Stored records:
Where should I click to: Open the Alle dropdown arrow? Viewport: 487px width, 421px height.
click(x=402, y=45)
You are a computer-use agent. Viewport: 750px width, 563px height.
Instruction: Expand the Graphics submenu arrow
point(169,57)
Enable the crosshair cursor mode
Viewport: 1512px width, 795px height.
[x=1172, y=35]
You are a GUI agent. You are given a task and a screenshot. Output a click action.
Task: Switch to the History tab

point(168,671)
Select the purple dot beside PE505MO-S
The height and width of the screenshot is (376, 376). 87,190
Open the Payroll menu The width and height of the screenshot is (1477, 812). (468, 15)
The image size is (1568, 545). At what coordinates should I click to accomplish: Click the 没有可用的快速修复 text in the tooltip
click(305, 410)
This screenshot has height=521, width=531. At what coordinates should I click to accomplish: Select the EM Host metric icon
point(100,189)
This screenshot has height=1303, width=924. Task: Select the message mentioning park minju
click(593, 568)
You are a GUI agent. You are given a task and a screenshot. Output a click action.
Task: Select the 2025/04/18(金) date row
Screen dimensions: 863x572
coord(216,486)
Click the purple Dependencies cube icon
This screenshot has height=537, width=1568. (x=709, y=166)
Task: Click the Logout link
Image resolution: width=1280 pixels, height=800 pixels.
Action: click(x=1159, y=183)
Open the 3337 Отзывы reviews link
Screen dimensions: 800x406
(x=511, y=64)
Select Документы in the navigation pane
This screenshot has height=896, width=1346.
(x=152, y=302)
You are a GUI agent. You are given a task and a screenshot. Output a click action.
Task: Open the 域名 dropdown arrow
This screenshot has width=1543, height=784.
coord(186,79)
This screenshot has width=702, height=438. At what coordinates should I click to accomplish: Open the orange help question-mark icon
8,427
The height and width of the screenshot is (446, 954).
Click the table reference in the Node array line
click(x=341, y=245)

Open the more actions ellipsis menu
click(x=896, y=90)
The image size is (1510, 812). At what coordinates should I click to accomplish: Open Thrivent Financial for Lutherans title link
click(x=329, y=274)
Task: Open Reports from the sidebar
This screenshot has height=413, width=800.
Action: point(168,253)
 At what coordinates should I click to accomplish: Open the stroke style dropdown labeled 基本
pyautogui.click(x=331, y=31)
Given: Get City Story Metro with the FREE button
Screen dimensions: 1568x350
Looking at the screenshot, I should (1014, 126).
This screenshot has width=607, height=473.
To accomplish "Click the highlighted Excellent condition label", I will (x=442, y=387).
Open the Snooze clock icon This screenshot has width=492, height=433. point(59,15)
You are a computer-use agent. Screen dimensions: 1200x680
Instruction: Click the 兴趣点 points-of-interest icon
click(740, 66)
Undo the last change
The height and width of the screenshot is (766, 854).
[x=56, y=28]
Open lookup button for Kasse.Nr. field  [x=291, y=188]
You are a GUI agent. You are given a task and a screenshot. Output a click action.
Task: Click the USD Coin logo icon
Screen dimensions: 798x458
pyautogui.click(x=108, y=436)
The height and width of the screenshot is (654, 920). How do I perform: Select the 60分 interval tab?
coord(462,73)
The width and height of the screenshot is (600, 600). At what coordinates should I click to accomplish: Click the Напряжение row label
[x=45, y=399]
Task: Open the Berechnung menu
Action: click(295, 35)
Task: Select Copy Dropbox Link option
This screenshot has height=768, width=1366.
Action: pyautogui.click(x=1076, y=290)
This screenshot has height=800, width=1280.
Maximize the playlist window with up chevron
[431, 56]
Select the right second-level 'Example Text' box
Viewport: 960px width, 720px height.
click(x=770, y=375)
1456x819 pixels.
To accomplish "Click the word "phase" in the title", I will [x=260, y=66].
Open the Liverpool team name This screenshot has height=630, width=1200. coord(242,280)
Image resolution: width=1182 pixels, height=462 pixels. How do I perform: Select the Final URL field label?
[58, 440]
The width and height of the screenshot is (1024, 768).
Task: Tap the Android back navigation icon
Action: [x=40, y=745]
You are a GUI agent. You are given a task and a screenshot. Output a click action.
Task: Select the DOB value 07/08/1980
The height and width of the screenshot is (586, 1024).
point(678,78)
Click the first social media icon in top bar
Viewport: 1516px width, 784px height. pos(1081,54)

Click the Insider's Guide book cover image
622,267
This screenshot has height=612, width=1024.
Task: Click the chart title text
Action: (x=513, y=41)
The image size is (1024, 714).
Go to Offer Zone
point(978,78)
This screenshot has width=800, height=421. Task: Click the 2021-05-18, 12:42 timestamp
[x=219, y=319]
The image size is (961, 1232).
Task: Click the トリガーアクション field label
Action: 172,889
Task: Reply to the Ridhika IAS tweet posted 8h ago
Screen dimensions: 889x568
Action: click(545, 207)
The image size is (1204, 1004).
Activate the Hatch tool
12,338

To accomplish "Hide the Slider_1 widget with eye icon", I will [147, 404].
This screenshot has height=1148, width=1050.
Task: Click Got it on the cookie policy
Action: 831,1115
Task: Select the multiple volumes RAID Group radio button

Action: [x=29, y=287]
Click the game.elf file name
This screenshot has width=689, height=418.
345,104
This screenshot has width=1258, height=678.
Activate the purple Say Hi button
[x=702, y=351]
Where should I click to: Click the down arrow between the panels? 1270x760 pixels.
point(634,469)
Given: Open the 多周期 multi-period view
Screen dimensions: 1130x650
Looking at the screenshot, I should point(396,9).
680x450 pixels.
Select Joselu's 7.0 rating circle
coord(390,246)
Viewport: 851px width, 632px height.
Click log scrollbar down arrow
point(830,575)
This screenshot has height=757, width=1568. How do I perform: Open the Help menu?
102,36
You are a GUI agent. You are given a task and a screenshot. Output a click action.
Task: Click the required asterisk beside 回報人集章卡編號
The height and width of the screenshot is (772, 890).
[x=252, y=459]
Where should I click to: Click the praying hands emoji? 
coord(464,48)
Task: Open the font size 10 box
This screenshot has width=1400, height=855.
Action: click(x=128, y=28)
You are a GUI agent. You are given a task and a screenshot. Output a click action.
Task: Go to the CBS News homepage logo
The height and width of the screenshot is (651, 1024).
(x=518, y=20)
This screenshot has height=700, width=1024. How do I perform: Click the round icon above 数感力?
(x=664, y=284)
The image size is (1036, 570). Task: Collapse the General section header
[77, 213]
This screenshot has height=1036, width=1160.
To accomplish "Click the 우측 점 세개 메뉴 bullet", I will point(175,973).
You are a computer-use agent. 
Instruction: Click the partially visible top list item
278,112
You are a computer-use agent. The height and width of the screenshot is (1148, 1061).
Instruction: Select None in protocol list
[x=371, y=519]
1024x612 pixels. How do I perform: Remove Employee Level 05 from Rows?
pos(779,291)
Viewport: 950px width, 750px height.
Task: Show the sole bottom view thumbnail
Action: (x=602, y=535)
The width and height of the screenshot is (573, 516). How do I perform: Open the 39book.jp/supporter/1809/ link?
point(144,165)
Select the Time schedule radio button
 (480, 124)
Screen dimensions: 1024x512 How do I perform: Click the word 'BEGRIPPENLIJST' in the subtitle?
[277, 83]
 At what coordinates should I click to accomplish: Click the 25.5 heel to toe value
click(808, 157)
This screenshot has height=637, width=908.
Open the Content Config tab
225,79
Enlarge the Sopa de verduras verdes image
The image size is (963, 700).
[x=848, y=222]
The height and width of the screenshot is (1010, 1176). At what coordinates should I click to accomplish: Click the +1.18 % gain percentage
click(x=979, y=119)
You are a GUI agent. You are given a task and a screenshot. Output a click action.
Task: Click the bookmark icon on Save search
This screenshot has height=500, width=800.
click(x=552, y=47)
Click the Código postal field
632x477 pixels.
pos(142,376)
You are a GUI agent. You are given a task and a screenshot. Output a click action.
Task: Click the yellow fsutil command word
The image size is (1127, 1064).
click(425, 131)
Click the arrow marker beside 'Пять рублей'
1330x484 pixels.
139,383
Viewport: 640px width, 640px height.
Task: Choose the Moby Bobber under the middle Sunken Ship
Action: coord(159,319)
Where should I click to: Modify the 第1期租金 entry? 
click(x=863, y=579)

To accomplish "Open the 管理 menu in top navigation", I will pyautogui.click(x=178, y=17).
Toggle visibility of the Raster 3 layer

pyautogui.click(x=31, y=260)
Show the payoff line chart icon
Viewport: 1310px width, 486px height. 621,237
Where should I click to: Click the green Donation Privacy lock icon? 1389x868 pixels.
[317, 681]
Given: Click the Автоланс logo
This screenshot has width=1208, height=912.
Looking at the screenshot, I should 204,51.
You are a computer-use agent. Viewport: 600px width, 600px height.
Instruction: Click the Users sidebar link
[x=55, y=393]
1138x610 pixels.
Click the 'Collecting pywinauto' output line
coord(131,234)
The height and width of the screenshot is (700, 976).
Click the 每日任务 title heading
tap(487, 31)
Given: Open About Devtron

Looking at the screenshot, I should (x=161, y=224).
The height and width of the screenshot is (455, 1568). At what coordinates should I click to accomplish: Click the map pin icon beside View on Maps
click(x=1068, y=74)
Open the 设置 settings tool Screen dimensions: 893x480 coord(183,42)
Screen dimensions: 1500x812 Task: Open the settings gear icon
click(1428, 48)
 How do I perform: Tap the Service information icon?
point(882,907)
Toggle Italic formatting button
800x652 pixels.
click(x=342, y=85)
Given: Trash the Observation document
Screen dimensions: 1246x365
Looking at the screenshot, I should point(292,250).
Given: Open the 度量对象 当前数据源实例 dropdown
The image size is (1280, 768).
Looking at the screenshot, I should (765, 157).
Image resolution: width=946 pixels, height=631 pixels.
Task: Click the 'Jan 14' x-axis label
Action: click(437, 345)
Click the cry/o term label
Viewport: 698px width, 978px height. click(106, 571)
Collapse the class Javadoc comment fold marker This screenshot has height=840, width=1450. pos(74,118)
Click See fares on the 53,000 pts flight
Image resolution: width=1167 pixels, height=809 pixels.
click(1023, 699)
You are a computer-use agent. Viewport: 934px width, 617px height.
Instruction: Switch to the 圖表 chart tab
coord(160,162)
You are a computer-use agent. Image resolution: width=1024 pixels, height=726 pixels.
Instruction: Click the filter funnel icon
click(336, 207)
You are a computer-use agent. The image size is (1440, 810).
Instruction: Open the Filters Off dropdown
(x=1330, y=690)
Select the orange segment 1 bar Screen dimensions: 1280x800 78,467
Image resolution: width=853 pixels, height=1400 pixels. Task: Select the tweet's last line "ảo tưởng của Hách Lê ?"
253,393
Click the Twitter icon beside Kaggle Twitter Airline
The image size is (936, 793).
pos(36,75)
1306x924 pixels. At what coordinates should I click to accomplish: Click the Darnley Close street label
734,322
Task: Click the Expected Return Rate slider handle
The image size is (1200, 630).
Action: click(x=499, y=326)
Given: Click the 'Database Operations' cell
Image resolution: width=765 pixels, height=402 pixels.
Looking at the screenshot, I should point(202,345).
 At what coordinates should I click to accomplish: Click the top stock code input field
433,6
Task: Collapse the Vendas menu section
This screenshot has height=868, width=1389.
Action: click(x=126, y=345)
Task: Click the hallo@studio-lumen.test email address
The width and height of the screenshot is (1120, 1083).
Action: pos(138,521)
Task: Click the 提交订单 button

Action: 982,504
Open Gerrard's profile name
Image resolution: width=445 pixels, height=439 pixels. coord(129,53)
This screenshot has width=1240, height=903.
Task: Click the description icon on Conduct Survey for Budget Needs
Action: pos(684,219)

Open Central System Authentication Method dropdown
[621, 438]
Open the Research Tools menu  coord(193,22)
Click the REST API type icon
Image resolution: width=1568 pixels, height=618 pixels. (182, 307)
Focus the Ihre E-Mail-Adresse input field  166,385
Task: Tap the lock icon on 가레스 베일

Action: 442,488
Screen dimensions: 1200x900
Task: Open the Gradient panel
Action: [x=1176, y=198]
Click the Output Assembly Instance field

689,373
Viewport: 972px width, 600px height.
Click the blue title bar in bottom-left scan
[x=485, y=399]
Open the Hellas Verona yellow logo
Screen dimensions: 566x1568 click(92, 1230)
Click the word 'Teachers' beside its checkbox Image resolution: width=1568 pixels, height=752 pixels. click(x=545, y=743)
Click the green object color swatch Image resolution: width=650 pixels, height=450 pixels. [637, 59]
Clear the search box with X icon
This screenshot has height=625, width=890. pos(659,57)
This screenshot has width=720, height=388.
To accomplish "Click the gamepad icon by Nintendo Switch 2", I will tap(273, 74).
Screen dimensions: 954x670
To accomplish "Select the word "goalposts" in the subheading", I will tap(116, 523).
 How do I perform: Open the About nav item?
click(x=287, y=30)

- _Problem statement_
Transcribe the lines above between the line holding "This screenshot has width=1258, height=678." and the line holding "680x450 pixels.", inclusive, exactly as they stand and with nothing added.

- _Answer space_
This screenshot has width=1258, height=678.
Activate the purple Say Hi button
[x=702, y=351]
Where should I click to: Click the down arrow between the panels? 1270x760 pixels.
point(634,469)
Given: Open the 多周期 multi-period view
Screen dimensions: 1130x650
Looking at the screenshot, I should point(396,9).
680x450 pixels.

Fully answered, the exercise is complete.